House of Commons guards will soon all carry guns, and eventually be merged with Senate security in response to last month's shooting on Parliament Hill.
The move to arm the guards was revealed during a committee appearance on Thursday by House of Commons Speaker Andrew Scheer, Sergeant-At-Arms Kevin Vickers and other House officials.
Arming the House of Commons guards is one of several changes being made after the Oct. 22 attack on Parliament Hill. The shooting happened on a Wednesday, when party caucuses hold weekly meetings during sessions of Parliament.
Mr. Scheer told a committee on Thursday that tours of the main Parliament building have been suspended during caucus meetings; more RCMP officers have been added to security outside the building; fewer people are being allowed on each tour; more doors are being locked outside of business hours; and MPs have been offered funds to make security upgrades to constituency offices outside Ottawa.
The plan to merge the House of Commons and Senate security forces was announced earlier this week.
Previously, only some House of Commons guards carried guns. Now all will, although it is unclear when training will be completed and the new policy fully in place. A spokeswoman for Mr. Scheer declined to provide further details on the security plan.
The Senate decided in June to "deploy armed, uniformed personnel within the Senate precinct in the coming months," but it is not known how many of its guards are currently armed or whether all will have weapons after the two teams merge. A spokeswoman for the Senate said she could "not comment on the number of guards that will carry guns."
Meanwhile, security reviews are ongoing and other changes may be made, Mr. Scheer said, calling it an "incremental approach."
"From those reviews and from those analyses, it will spark more conversations about the best way to move forward," he said.
Arming House of Commons guards required firearms training, and boosted overtime claims as guards juggled training and their regular jobs, the committee of MPs heard on Thursday.
Mr. Vickers brushed aside questions of overlap among the security forces in and around Parliament Hill – House of Commons and Senate security work inside the building, the RCMP handle the grounds, and the Ottawa Police are responsible for the downtown core. On the day of the Oct. 22 shooting, Patrick McDonell, the director-general of security services and deputy sergeant-at-arms, worked closely with the Ottawa Police and RCMP to co-ordinate the response, Mr. Vickers told MPs. He said such co-ordination has been used more frequently in emergencies.
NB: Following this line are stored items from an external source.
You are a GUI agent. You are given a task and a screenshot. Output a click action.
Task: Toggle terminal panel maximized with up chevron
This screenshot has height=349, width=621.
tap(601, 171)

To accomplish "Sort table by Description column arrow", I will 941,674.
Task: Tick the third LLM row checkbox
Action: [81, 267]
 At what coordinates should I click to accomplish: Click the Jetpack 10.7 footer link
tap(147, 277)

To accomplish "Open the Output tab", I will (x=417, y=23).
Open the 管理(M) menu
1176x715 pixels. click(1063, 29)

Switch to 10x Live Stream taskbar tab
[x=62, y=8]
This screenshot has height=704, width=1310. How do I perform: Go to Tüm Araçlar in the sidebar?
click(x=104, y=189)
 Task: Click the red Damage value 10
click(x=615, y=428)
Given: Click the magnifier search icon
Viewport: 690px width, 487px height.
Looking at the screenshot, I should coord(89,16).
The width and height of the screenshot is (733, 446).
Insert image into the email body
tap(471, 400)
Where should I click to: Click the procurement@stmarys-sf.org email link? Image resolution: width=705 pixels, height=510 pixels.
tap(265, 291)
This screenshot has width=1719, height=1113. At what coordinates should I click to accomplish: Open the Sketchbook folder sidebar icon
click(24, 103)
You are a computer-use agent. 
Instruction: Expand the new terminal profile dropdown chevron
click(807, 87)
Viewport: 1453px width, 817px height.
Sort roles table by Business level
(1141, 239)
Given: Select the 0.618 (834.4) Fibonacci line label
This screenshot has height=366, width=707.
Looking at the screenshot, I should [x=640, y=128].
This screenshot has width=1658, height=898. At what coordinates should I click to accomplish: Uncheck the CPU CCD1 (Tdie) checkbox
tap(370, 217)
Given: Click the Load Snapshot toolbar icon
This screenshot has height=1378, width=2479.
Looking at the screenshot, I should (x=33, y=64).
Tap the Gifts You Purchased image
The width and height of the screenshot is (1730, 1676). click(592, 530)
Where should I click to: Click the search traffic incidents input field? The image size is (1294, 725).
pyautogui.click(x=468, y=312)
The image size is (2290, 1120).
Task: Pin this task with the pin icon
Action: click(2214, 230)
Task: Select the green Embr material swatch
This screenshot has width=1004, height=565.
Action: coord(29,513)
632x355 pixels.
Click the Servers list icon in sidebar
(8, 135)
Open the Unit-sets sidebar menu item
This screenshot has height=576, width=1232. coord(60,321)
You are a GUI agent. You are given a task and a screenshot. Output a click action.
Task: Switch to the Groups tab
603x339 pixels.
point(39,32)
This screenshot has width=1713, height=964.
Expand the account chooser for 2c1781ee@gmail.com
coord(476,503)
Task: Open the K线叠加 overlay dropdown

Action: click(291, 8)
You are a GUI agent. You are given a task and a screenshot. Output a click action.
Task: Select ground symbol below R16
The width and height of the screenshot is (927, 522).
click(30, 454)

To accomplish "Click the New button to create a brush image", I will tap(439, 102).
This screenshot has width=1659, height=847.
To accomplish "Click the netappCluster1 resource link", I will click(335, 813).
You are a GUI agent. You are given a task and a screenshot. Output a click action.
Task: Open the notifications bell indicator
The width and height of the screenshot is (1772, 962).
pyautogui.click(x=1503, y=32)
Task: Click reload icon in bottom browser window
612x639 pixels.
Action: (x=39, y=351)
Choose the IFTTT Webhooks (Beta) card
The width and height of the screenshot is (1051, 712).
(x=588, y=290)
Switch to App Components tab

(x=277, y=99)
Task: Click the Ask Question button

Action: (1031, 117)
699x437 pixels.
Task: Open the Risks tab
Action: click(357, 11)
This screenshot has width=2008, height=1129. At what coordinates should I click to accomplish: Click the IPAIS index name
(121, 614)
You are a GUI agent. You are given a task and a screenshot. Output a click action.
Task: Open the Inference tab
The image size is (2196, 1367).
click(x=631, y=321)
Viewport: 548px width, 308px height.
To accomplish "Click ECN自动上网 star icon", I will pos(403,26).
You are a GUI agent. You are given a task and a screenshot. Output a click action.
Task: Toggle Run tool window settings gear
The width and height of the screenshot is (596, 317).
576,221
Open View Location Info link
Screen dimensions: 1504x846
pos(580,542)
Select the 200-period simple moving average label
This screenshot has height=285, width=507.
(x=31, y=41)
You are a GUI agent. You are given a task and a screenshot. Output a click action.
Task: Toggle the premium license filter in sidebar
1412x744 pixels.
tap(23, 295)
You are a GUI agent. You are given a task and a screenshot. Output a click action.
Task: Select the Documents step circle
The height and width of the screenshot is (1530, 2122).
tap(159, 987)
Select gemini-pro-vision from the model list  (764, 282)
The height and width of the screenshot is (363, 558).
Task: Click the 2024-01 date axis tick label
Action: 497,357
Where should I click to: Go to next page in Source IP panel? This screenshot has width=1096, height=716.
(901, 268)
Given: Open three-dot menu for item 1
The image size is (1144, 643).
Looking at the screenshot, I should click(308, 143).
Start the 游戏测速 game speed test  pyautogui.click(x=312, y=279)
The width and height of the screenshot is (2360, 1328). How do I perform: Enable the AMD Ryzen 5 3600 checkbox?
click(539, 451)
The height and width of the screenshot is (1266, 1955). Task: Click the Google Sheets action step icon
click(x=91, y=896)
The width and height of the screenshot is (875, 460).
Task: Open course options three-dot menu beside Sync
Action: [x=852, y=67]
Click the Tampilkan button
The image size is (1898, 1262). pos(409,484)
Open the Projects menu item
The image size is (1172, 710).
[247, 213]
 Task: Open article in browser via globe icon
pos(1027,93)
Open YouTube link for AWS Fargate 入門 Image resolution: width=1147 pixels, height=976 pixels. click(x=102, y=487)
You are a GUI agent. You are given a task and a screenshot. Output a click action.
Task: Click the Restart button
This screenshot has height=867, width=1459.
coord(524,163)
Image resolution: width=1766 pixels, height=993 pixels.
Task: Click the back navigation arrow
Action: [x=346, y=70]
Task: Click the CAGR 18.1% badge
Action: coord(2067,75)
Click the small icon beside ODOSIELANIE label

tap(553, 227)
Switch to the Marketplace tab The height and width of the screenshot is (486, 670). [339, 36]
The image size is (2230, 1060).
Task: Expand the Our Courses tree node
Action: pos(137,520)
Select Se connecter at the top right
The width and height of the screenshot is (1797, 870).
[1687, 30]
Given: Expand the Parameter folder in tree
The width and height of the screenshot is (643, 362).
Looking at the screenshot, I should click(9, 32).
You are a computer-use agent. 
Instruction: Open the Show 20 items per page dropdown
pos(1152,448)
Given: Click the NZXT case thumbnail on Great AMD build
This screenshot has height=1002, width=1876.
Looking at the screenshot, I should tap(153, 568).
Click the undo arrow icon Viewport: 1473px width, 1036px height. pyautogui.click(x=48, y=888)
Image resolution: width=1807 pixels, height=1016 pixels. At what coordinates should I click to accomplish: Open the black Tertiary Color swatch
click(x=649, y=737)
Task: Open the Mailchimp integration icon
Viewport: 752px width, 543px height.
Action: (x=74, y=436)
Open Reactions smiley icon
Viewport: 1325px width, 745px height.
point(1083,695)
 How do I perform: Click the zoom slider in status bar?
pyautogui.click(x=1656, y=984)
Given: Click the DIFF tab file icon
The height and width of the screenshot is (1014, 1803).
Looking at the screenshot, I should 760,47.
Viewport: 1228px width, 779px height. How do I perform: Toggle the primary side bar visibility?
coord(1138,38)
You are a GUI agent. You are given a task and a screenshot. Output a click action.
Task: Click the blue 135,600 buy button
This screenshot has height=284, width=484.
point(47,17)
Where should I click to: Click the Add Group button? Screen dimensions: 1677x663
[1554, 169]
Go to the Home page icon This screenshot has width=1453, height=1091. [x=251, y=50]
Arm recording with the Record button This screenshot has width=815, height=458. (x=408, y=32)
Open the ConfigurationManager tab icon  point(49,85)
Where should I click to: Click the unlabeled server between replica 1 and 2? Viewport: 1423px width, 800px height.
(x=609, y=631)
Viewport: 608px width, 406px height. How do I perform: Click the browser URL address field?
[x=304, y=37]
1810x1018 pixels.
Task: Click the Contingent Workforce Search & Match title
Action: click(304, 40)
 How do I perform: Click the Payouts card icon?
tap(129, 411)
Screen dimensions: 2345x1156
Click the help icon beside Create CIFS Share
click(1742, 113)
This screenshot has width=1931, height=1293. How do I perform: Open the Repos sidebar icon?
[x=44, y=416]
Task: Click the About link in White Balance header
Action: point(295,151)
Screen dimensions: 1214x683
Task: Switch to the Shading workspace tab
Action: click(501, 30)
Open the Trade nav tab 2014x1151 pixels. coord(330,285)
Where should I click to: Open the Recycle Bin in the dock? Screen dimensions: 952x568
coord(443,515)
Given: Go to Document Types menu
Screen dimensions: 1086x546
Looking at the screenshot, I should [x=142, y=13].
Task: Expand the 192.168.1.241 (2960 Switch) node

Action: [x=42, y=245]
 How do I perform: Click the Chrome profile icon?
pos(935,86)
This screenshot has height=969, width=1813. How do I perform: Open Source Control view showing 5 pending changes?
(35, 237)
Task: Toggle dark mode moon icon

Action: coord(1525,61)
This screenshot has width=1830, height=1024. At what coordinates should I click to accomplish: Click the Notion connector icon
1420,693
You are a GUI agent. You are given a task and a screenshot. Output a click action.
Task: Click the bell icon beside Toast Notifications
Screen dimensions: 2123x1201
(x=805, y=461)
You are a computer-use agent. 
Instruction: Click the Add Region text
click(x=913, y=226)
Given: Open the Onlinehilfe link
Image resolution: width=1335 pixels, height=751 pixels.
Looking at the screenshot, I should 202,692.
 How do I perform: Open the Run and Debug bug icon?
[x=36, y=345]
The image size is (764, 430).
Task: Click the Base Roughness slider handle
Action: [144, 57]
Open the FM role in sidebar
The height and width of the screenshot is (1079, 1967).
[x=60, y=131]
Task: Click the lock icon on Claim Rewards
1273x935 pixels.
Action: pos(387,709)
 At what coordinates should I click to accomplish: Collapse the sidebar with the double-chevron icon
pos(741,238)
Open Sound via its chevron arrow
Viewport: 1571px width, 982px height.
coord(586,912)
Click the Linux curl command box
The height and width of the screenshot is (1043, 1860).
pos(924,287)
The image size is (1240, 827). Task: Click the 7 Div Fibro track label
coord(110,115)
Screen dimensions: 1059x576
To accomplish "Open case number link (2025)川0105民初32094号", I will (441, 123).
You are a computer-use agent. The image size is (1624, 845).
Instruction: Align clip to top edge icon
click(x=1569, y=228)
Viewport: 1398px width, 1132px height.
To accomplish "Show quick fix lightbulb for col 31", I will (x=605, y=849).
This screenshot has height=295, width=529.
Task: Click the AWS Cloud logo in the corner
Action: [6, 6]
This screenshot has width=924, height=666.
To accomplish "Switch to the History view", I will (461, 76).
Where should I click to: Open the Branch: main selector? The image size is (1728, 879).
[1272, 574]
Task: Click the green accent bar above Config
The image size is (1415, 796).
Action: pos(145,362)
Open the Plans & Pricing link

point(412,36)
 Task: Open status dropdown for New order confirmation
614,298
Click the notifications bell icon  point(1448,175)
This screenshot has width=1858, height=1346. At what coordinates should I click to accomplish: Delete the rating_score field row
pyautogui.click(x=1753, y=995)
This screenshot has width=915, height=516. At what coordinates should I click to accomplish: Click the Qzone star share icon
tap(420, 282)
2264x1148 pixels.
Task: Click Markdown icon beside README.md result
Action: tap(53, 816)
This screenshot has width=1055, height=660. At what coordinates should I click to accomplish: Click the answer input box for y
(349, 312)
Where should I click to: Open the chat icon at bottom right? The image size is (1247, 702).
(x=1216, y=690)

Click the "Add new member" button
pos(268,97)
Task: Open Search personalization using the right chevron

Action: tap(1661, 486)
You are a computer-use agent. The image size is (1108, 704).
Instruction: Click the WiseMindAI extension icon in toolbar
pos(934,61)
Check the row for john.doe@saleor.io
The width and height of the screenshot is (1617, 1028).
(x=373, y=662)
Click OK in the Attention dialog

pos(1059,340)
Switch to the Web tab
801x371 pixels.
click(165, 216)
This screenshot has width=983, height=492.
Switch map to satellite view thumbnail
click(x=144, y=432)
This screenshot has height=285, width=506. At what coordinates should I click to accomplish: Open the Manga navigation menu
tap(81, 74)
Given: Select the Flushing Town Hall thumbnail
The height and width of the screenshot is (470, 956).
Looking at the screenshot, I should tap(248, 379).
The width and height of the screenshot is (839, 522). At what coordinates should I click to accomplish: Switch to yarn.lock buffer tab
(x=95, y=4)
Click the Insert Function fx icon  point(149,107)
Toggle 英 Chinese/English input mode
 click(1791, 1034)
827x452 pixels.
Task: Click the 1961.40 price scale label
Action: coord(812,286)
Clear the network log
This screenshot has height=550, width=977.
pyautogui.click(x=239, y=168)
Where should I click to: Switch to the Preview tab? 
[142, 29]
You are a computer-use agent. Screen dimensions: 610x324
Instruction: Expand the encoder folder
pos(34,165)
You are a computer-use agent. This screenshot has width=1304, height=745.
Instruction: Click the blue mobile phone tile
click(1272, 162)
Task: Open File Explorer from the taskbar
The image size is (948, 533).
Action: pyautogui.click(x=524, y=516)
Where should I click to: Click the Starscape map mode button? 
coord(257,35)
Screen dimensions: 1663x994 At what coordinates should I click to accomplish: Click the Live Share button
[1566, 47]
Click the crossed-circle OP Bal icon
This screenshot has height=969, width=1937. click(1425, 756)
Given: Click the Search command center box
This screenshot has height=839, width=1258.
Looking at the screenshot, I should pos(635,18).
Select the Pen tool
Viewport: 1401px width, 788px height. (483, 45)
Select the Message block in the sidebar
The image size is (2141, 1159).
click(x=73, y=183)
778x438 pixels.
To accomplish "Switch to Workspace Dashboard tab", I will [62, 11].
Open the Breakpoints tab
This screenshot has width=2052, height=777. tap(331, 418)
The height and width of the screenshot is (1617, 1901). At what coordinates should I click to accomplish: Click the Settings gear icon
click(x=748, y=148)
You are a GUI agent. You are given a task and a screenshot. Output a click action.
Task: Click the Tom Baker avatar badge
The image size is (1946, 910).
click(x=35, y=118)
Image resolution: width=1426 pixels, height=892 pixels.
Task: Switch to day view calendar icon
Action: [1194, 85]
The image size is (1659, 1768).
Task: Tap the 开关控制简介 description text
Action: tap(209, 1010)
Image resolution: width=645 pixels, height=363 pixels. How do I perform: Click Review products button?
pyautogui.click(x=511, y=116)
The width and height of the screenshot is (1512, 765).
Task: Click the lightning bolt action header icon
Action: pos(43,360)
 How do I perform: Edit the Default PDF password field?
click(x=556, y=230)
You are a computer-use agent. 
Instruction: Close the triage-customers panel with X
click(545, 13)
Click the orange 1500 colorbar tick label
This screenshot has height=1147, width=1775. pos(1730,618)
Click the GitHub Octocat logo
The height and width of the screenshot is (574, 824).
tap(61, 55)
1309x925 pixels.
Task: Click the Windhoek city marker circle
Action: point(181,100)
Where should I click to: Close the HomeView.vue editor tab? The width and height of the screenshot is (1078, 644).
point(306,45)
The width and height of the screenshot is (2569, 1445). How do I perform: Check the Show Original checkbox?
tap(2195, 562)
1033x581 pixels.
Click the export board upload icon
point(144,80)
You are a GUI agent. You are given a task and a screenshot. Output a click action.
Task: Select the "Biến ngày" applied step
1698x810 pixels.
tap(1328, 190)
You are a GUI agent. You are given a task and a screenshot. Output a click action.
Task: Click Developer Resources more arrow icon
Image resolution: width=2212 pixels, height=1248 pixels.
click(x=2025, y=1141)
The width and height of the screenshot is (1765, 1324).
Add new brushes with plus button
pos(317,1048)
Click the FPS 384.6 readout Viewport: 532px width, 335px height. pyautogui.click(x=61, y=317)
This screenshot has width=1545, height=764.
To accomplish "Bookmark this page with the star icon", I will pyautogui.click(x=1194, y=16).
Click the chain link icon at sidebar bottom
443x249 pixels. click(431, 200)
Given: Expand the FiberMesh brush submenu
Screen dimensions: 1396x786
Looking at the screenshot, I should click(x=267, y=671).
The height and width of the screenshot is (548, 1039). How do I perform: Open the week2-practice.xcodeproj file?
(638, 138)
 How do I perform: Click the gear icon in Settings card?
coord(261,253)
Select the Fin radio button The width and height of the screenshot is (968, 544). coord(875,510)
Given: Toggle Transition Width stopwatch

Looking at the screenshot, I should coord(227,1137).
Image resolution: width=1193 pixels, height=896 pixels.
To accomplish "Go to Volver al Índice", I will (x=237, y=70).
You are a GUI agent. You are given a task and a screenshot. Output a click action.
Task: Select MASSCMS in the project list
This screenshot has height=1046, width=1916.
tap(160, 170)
"Instead of that old question [of] 'Who is in charge,' that is now shifting to a management cell, an emergency management cell, where you have the police leaders of each respective agency in a cell, working together, being able to respond," Mr. Vickers said.
The unification of House of Commons and Senate security may save money, but other improvements could raise the $22-million security budget for Parliament, Mr. Scheer said on Thursday.
Conservative MP Tom Lukiwski, who has sat on the committee since 2006, said the move to unify the security teams was welcome but overdue.
"The concept of unification and security has been one that this committee has embraced for all of that time" since 2006, Mr. Lukiwski said during the meeting. "It has never happened until now. Unfortunately, it took such an incident as Oct. 22, I guess, to get us to that point. But it's certainly a move in the right direction. I think it's the right thing to do."
Mental health services remain available to guards in the aftermath of the shooting, said Mr. Vickers, who was hailed for his role in the security response that ended the attack. "However, I am sure that our members are in good health, and if they need anything, everything is available to them," Mr. Vickers said.